- **Task goal**:
Word for word, transcribe the lines from the one containing "This screenshot has height=563, width=582." through the end of the entries, both included, and nothing else.

══ Input for this task

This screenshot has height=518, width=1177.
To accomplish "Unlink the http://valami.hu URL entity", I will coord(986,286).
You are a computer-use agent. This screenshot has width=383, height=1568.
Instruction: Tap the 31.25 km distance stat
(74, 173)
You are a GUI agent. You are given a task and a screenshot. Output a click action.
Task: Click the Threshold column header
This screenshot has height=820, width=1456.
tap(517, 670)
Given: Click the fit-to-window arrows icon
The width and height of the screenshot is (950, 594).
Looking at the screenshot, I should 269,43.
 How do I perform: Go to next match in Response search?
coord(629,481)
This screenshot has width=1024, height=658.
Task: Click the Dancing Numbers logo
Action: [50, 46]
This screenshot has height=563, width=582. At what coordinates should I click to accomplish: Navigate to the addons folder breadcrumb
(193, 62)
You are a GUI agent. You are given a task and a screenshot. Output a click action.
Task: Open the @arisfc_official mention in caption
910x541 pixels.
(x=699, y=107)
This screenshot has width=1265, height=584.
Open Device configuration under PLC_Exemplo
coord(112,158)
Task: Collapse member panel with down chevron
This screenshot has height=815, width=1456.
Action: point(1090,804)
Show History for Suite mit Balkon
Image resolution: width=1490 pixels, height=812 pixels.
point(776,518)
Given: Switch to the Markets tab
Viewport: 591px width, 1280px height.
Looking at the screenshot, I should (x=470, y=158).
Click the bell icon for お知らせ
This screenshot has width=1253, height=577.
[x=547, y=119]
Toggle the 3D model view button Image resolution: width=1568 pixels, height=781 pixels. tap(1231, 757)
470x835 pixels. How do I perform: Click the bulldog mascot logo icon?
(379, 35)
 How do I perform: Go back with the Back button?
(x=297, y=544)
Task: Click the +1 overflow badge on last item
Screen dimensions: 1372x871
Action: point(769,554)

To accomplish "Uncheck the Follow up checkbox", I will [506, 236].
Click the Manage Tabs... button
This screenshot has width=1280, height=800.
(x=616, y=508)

════

- **Task solution**:
This screenshot has height=563, width=582. At what coordinates should I click to accomplish: Navigate to the addons folder breadcrumb
(193, 62)
You are a GUI agent. You are given a task and a screenshot. Output a click action.
Task: Open the @arisfc_official mention in caption
910x541 pixels.
(x=699, y=107)
This screenshot has width=1265, height=584.
Open Device configuration under PLC_Exemplo
coord(112,158)
Task: Collapse member panel with down chevron
This screenshot has height=815, width=1456.
Action: point(1090,804)
Show History for Suite mit Balkon
Image resolution: width=1490 pixels, height=812 pixels.
point(776,518)
Given: Switch to the Markets tab
Viewport: 591px width, 1280px height.
Looking at the screenshot, I should (x=470, y=158).
Click the bell icon for お知らせ
This screenshot has width=1253, height=577.
[x=547, y=119]
Toggle the 3D model view button Image resolution: width=1568 pixels, height=781 pixels. tap(1231, 757)
470x835 pixels. How do I perform: Click the bulldog mascot logo icon?
(379, 35)
 How do I perform: Go back with the Back button?
(x=297, y=544)
Task: Click the +1 overflow badge on last item
Screen dimensions: 1372x871
Action: point(769,554)

To accomplish "Uncheck the Follow up checkbox", I will [506, 236].
Click the Manage Tabs... button
This screenshot has width=1280, height=800.
(x=616, y=508)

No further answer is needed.